GreenBkk.com Tech | Instagram and Tumblr grapple with growing pains

Instagram and Tumblr grapple with growing pains

By Laurie Segall @CNNMoneyTech May 25, 2011: 4:07 PM ET

NEW YORK (CNNMoney) -- Remember a year ago when Twitter's Fail Whale kept making a splash?

Or back in December when cranky users took to Twitter to complain about Tumblr outages?

For popular startups, growing pains are a rite of passage. Scaling often means fail whales and tumbeasts. At TechCrunch Disrupt 2011, Tumblr founder David Karp and Instagram's Kevin Systrom took the stage to discuss the pains and gains of hockey stick growth.

"Exponential growth is unfathomable until you cross over to the next side," Karp said.

The blogging site has faced a host if problems that come with the scaling territory: downed servers, database bottlenecks and other glitches.

But with 250 million page views a day, the pressure is on Tumblr to keep the site up and running smoothly. Karp admitted that when the servers fail, nobody's happy.

"It's absolutely heartbreaking," he said candidly. "It's the most gut-wrenching feeling in the world."

Since Tumblr crashed for 24 hours in December, Karp said the company has "quadrupled" its engineers.

Say cheese! Instagram's Kevin Systrom says his idea for a photo-sharing app was a risk. "It wasn't clear that it was going to take off," he said.

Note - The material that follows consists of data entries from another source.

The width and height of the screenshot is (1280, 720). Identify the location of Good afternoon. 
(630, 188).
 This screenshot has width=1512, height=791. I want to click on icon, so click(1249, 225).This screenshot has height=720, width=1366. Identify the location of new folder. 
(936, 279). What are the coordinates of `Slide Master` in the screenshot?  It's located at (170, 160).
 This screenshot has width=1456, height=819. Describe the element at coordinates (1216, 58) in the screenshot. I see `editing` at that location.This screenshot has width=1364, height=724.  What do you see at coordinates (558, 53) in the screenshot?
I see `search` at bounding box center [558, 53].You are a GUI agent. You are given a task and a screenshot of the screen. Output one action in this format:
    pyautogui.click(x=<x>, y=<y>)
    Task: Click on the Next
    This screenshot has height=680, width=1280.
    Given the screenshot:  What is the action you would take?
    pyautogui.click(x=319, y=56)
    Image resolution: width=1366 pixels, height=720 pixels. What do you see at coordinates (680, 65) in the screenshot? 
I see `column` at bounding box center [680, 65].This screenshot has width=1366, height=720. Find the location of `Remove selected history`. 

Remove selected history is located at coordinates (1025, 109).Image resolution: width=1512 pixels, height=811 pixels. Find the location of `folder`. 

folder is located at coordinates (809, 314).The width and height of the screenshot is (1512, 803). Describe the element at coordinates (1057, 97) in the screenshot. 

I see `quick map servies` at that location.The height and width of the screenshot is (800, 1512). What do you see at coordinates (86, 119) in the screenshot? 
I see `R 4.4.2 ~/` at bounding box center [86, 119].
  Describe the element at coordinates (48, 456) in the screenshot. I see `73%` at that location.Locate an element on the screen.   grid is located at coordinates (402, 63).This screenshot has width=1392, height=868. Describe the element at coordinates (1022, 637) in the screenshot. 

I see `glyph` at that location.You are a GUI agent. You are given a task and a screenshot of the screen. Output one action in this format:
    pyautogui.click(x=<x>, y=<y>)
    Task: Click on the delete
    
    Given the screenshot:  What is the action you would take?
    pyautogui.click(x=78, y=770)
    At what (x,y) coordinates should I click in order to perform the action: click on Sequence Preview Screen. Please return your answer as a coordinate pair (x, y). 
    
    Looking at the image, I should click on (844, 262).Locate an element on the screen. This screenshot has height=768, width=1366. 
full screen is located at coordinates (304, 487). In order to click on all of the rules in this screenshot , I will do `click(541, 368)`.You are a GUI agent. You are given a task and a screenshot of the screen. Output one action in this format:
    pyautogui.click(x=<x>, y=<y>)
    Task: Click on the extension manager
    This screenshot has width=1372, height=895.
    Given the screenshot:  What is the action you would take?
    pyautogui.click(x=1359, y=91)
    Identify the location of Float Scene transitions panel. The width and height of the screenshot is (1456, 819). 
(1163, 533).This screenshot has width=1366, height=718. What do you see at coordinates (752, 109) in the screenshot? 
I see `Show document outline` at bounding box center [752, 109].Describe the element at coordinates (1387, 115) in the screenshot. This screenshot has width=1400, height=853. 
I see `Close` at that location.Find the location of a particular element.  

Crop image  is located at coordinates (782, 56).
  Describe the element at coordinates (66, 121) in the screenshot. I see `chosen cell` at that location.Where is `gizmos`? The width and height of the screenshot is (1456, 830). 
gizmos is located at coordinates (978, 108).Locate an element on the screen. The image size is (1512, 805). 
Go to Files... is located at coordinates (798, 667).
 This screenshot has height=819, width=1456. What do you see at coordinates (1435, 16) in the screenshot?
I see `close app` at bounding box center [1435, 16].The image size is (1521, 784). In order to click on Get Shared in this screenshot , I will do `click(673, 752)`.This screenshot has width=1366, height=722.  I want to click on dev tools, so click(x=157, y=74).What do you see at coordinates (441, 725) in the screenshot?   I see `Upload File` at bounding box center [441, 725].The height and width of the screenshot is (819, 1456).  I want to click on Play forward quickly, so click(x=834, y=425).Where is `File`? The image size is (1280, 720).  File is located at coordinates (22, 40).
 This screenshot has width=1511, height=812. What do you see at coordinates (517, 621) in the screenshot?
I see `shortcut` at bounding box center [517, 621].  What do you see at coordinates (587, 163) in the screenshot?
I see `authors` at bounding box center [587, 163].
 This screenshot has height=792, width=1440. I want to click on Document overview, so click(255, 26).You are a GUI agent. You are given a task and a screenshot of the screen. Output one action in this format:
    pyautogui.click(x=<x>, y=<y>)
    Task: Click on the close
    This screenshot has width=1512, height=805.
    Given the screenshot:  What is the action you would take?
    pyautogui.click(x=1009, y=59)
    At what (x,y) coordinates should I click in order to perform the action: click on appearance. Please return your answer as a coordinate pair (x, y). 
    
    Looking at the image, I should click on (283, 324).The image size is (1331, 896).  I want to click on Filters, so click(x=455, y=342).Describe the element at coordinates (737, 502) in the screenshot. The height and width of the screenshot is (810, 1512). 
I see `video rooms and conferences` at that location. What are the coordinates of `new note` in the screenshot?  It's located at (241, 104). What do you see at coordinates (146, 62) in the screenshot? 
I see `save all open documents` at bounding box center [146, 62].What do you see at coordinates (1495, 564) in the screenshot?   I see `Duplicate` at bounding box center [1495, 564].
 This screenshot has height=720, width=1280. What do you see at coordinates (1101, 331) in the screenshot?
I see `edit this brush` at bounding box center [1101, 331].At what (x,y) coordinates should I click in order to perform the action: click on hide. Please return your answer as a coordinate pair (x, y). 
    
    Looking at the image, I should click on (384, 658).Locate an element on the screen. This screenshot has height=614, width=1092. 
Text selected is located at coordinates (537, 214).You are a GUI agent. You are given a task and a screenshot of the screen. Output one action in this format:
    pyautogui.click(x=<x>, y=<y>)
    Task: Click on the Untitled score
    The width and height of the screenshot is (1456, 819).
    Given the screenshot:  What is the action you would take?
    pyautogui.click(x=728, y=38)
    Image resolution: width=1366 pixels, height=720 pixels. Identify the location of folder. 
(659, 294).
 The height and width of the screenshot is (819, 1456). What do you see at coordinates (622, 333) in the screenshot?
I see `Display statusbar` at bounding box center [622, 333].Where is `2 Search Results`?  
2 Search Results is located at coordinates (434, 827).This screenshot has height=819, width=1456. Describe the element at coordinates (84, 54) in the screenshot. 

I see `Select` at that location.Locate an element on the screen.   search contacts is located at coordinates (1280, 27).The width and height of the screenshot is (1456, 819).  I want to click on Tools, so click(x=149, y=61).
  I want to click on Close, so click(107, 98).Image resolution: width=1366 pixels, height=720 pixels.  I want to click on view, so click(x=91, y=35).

But less than a year later, Instagram has experienced instant growth. With only 4 employees, the company has over 4 million users and an average of ten photos are posted per second.

Still, both Systrom and Karp conceded that it is one thing to grow rapidly right out of the gate. Sustaining that growth is a different matter.

"You can manufacture short-term growth, but I don't think that long-term growth you can manufacture." Systrom said.

Karp added that it's difficult to even know what lies ahead past a certain point. "Looking forward [over the] next 6 months, planning is an interesting exercise but often feels futile," he said.

But while long-term growth may be difficult to manage for a startup, Karp said he wishes he'd anticipated some of the challenges earlier.

"It took me too long to realize we needed more resources, data centers, more [of an] engineering team," he said.